* Work item *
With all pictures excluded, restate the records that follow exactly as written.

Content starts

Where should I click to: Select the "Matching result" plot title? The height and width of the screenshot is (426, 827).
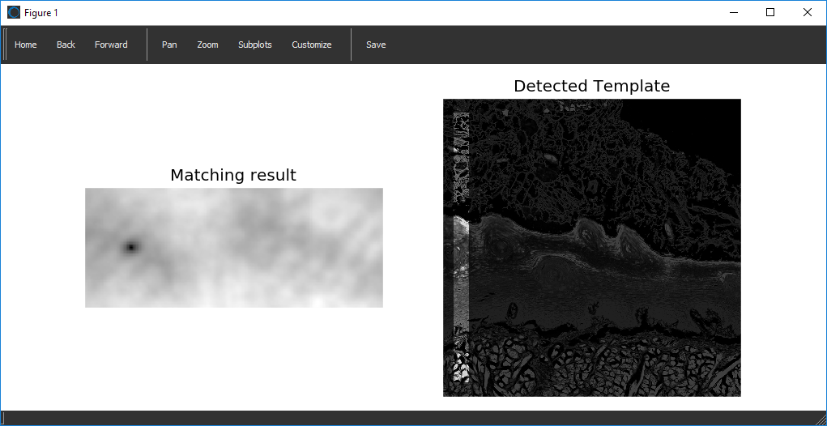tap(233, 175)
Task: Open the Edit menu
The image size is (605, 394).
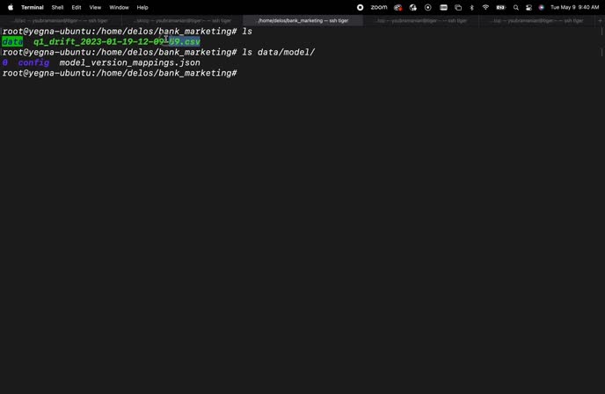Action: tap(77, 7)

Content ends

* Result of the exercise *
Where should I click to: Select the "Matching result" plot title? The height and width of the screenshot is (426, 827).
tap(233, 175)
Task: Open the Edit menu
The image size is (605, 394).
Action: tap(77, 7)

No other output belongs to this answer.